The researchers continued with the bicycle example to see what designs DGM would actually generate after learning from existing designs. They first tested traditional “ordinary” generative adversarial networks (GANs)—models that have been widely used for image and text synthesis and can be simply tweaked to generate statistically similar content. They trained the model on a dataset of thousands of bicycle frames, including commercially manufactured designs and less traditional one-off frames designed by hobbyists.
Once the model learned from the data, the researchers asked it to generate hundreds of new bicycle frames. The model produced a realistic design similar to existing frames. But none of these designs showed significant improvements in performance, and some were even slightly inferior, with heavier frames and poorer construction.
The team then conducted the same test on two other DGMs designed for engineering tasks. The first model is one Ahmed previously developed to generate high-performance airfoil designs. He built this model to prioritize statistical similarity and functional performance. When applied to the bicycle frame task, the model produced a realistic design that was lighter and stronger than existing designs. But it also produces physically “invalid” frames whose components don’t fit well or overlap in physically impossible ways.
“We saw designs that clearly outperformed the dataset, but we also saw designs that were geometrically incompatible because the model was not focused on meeting the design constraints,” Regenwetter said.

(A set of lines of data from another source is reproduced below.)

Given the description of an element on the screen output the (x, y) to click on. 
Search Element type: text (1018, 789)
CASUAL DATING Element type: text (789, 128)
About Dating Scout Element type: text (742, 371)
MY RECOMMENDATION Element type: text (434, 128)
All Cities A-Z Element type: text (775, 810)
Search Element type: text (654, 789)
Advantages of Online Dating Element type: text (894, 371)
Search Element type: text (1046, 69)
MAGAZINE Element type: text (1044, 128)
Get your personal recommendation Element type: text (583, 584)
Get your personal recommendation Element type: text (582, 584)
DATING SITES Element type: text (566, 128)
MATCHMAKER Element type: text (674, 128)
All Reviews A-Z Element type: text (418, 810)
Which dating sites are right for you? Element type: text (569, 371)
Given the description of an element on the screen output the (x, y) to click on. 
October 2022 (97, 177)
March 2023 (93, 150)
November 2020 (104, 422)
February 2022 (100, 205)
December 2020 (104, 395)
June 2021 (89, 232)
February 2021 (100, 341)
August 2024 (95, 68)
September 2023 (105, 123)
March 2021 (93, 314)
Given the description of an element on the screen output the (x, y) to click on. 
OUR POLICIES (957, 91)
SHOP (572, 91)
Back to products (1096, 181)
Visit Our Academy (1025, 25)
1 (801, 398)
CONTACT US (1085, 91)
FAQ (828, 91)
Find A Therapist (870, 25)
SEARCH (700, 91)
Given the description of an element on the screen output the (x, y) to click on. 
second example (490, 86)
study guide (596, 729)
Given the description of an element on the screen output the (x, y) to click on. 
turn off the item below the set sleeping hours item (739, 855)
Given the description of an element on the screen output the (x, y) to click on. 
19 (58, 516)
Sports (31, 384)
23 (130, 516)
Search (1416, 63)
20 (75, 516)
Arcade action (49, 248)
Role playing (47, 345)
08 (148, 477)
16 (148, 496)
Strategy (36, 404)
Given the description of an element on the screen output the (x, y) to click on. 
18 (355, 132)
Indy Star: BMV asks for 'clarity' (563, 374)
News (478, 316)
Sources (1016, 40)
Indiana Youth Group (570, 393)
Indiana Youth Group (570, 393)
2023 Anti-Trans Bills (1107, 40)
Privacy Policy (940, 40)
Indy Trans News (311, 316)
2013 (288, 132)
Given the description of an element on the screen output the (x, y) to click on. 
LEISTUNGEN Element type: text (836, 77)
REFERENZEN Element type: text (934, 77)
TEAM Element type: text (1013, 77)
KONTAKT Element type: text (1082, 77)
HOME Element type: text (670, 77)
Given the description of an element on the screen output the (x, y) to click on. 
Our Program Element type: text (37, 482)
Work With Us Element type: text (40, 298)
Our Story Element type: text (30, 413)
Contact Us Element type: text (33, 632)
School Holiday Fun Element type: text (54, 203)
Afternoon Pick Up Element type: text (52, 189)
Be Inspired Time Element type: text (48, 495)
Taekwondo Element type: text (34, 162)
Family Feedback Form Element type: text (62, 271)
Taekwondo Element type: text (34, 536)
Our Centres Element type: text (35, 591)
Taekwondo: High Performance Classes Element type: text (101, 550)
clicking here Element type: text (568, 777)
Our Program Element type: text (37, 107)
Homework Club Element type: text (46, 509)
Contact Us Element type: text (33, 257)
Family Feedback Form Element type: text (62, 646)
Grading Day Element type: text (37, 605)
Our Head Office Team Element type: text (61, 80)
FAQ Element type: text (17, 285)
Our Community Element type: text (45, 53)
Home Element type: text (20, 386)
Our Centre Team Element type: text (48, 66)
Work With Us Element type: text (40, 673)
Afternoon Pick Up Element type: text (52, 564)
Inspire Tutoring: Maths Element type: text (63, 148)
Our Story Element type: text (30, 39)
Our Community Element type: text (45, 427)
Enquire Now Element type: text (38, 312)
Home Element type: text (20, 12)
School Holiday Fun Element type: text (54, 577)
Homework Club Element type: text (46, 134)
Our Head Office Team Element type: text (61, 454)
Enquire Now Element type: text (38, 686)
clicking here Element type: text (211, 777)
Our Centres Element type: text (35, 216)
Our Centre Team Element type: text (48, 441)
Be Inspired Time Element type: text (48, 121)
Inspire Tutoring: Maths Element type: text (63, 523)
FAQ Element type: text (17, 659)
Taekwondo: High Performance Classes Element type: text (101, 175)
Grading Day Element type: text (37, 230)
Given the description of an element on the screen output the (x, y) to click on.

The last model the team tested was one built by Regenwetter to generate new geometries. The design priorities for this model are the same as the previous model, with the added component of design constraints and prioritizing a physically feasible frame, for example, without disconnected or overlapping rods. The last model produced the highest performing design that was also physically feasible.
“We found that when the model goes beyond statistical similarity, it can come up with designs that are better than existing designs,” Ahmed said. “It demonstrates that an AI can do what it can do if it is trained on an explicit design task. What.”
For example, if DGM could take into account other priorities such as performance, design constraints, and novelty, Ahmed predicts that “many engineering fields, such as molecular design and civil infrastructure, would benefit greatly.” By revealing the potential of relying solely on statistical similarity Traps, we hope to inspire new approaches and strategies for generative AI applications beyond multimedia.”